Human nature has its fair share of perversity, I realize. Graphic porn and violence, gory first person shooter video games, sadomasochism, strange obsessions and fetishes. Even mainstream network television has gotten extreme. One of my favorite escapist TV shows, Scandal, for example, has featured so much on screen torture that I am fairly close to ditching the series.

But the live feature on Facebook seems to be inspiring violent and disturbed individuals to broadcast heinous acts for the world to see. While I would not go so far as to say the existence of Facebook Live causes these violent acts, I do think there is an exhibitionist quality to much of our current internet activity.

I personally have resisted watching any of the publicized incidents of Facebook Live violence because I think it’s bad for our minds and souls to witness such things – especially to see them over and over until we are numb to acts that should distress us greatly. And I think that is a sufficient reason to shut down this misguided feature of social media.

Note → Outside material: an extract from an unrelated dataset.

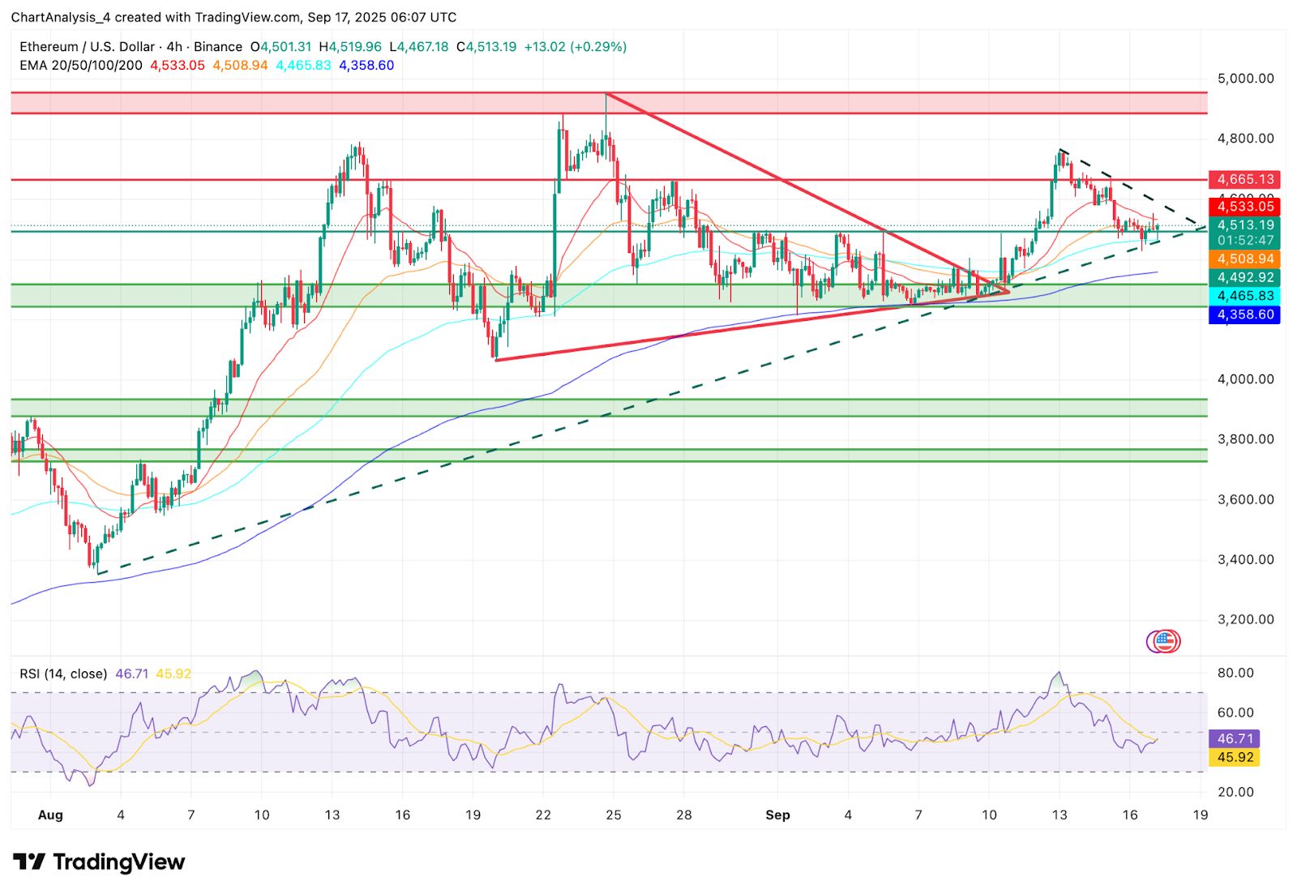Click the US flag economic-event icon on the chart

[1165, 640]
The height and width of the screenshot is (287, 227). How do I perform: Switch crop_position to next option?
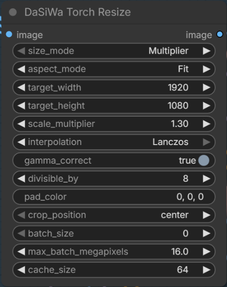(x=206, y=215)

After the 2016 presidential election and the proliferation of fake news, Mark Zuckerberg pledged to find ways of ferreting out misinformation. I would call upon his leadership now to get ride of Facebook Live. Any potential positive aspects of live broadcasting on Facebook (although I fail to see what they might be) are outweighed by the harm of the graphic live violence that is becoming too frequent.

Instead of watching or broadcasting on Facebook Live, let’s turn to our families or get out and engage with people face to face. That’s called Life.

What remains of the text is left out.